GOAL OF THE EXERCISE: Every line containing the string "size" is to be copied from the records.

RECORDS SHOWN:
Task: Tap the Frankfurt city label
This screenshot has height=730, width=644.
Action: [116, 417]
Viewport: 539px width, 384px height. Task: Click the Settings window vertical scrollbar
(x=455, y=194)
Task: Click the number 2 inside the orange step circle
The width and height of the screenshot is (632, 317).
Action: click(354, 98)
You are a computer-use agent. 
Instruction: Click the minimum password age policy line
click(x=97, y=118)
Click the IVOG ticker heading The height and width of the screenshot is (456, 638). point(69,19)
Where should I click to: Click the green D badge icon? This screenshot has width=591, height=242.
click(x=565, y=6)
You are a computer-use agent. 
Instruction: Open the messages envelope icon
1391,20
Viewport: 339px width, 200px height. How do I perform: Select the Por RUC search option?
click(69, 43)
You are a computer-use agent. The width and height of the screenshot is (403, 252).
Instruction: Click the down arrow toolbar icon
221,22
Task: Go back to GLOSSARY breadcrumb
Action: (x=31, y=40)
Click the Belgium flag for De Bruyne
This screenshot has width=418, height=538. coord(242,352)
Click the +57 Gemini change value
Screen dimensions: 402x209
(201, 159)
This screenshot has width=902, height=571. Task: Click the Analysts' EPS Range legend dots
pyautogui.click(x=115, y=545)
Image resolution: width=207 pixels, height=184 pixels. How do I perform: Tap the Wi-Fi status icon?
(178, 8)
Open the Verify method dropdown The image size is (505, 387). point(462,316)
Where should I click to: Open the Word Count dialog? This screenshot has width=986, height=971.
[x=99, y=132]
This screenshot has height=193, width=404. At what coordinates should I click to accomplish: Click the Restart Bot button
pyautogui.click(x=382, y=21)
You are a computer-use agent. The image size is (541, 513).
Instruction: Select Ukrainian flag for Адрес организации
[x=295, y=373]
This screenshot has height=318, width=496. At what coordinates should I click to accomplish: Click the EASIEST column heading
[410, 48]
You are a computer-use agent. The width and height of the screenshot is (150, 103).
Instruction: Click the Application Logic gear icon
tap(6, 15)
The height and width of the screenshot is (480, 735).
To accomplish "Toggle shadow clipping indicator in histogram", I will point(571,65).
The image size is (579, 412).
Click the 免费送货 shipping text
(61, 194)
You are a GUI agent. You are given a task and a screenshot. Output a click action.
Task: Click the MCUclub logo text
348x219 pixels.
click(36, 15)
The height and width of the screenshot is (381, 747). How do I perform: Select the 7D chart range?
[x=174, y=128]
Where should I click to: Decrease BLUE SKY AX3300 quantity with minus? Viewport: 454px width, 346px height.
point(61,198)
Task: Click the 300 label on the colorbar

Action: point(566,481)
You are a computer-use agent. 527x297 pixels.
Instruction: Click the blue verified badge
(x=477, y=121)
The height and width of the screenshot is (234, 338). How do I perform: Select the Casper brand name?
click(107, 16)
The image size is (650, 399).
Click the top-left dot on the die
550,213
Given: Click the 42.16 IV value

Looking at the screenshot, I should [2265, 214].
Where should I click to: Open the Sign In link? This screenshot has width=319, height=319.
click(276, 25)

RESPONSE TO THIS TASK:
Open the Verify method dropdown The image size is (505, 387). point(462,316)
You are a computer-use agent. The image size is (541, 513).
The image size is (579, 412).
The image size is (650, 399).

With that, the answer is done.